# Stihl fs74 leaking fuel out of the carburetor



## redforeman450 (Aug 31, 2015)

I store the trimmer in the vertical position. I've tried stirring it vertically, loosening the fuel cap when I'm finished using it, I cleaned and rebuilt the carburetor. Gas still seaps out of the air filter, emptying the fuel tank in a couple of days. Where do I start? Thanks.


----------



## ANewSawyer (Sep 1, 2015)

Fuel entering the carb should have to go past the metering lever and the spring that holds it down. It sounds like simple fuel pressure to me. Does it happen when stored horizontally?


----------



## backhoelover (Sep 2, 2015)

Need to pressure test carb also 


Sent from my iPhone using Tapatalk


----------



## redforeman450 (Sep 2, 2015)

I fouled up my first post, I meant to say that it leaked when stored horizontally also. How does one go about pressure testing a carb?


----------



## backhoelover (Sep 2, 2015)

I made my own out of blood pressure tester a 15 psi gauge brass t and some fitting will send a pic when I get home 


Sent from my iPhone using Tapatalk


----------



## backhoelover (Sep 2, 2015)

Sent from my iPhone using Tapatalk


----------



## backhoelover (Sep 2, 2015)

I love that thing I have about 6 different ends the end on its test Briggs push mower carbs that have the primer on the side 


Sent from my iPhone using Tapatalk


----------



## backhoelover (Sep 2, 2015)

Thank the old lady she was nice enough to find it in my shop and take a pic for us when I get home I'll send you the Stihl carb manual I think it goes over pressure testing carbs 


Sent from my iPhone using Tapatalk


----------



## Greenthorn (Sep 2, 2015)

Carb needle float is not seating correctly.


----------



## redforeman450 (Sep 2, 2015)

Thanks for all the replies, looks like I'll give the needle and seat another going over this weekend. 

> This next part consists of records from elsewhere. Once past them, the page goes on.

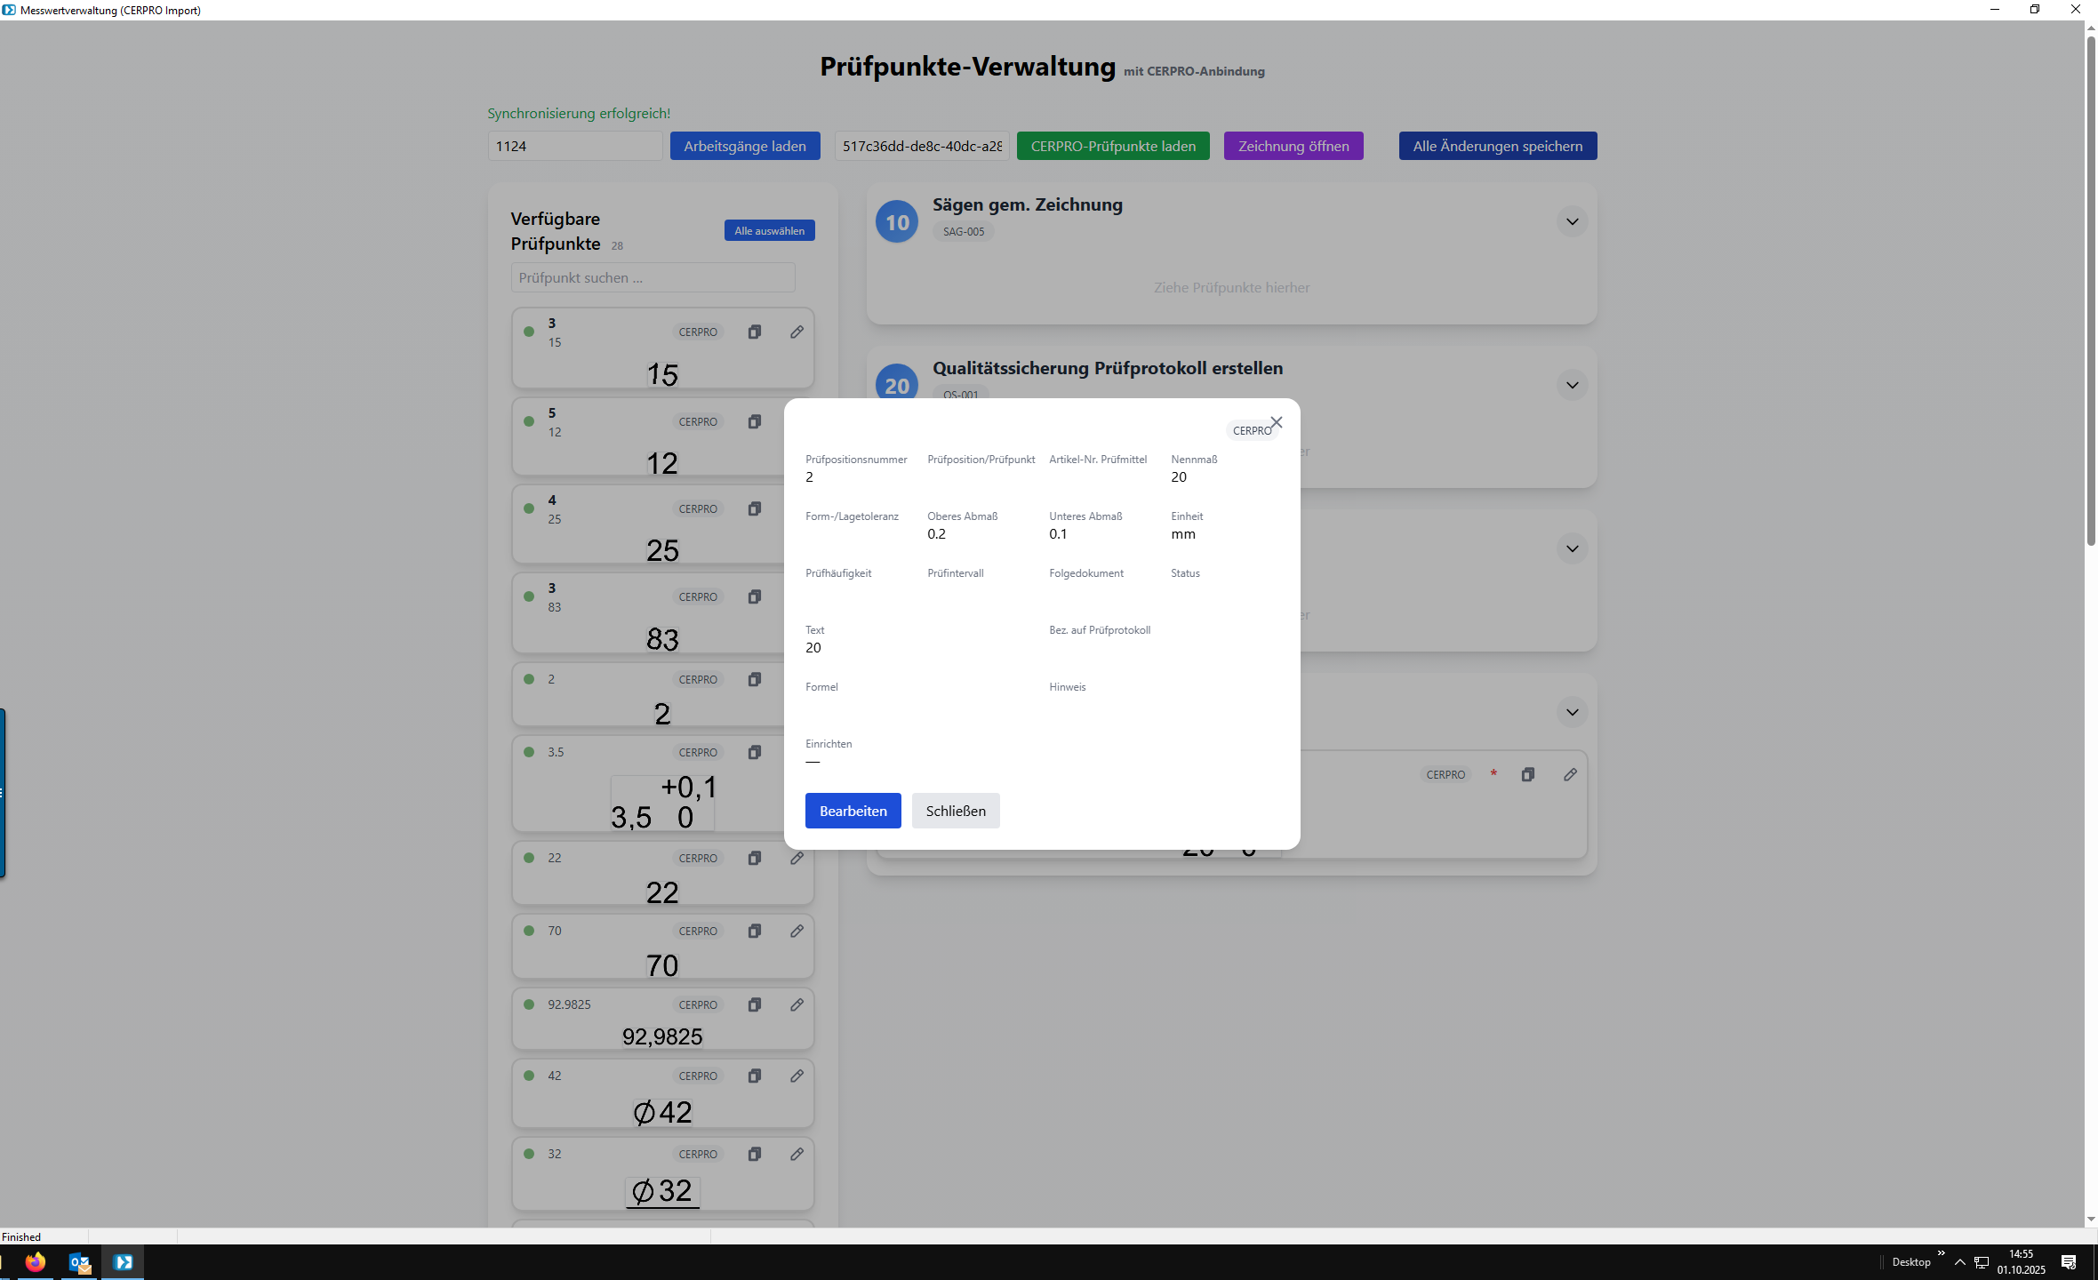Duplicate the 92.9825 test point card
2098x1280 pixels.
754,1004
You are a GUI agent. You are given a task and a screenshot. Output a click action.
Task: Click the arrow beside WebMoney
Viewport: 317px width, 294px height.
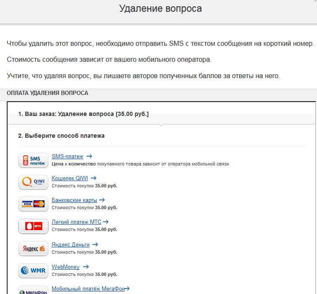coord(86,267)
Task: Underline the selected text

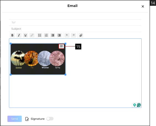Action: click(x=25, y=35)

Does the fuel tank vent through the cap, if so, could the cap be faulty?


----------



## backhoelover (Sep 2, 2015)

these might help


----------



## redforeman450 (Sep 6, 2015)

Thanks for all the advice. I put a gas cap from a spare fs74 on and that solved the issue.


----------



## ANewSawyer (Sep 6, 2015)

Hah, sometimes it is something simple.


----------



## backhoelover (Sep 6, 2015)

i never that lucky lol


----------



## backhoelover (Sep 6, 2015)

i almost forgot i told you i was going to send stihl carb manuals, kinda too late lol


----------